Prominent Lebanese banker, Raymond Audi, has made cultural heritage a priority in the coastalcity of Sidon
For many, Raymond Audi is known as the financier and businessman who presides over Lebanon’s largest bank as chairman of Bank Audi. Originally a family business, the bank’s roots stretch back to 1830. So, it was perhaps always expected that Audi would join the family trade. In the atrium of the Bank Audi Plaza – the bank’s headquarters set inside an impressive glass-fronted building in Beirut’s Central District – breaking the spotless modernist interior is a large colorful sculpture, Jean Dubuffet’s Tour Dentellière. Contemporary artwork lines the walls of the entire interior with works by European artists such as Édouard Vuillard and Paul Delvaux and Lebanese notables Lamia Joreige and Chaouki Chamoun. It’s just part of the bank’s extensive art collection, revealing an alternate side to the Lebanese banker, as one of the country’s most prominent art collectors.
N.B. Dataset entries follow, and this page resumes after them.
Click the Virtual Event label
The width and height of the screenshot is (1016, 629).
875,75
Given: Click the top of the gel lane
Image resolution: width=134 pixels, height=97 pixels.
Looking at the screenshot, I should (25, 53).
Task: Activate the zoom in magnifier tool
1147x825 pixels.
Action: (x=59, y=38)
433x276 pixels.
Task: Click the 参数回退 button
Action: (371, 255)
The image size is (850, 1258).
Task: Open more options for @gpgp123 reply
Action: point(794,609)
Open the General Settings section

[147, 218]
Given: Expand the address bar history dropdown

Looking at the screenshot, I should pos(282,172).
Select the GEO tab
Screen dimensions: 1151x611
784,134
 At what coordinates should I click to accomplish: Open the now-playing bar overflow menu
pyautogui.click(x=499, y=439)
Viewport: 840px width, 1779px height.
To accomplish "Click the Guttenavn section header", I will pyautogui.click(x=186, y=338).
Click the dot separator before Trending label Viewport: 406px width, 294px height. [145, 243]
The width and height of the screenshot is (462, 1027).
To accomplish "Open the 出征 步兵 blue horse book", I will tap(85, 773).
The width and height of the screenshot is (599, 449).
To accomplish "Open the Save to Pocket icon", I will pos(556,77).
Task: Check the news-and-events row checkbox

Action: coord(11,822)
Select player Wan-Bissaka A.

Audi sits in his pristine office on the top floor of the Bank Audi Plaza, surrounded by framed photos of his family. When he speaks, he’s warm and approachable and appears much younger than his 81 years. “[The collection] started when we re-located to Switzerland during the war and understood we could spare part of our income collecting European art pieces,” he says. “In the 1980s when we started seeing [the country] coming back to normal we wanted to help the Lebanese who had suffered a lot during the war and so thought why not collect Lebanese art pieces.”
Following Lebanon’s civil war, when the Audi family returned to their home in Sidon, they discovered a heritage building in a sad state of destruction. Seven families had moved into the basement and the upper residence had been turned into a public school.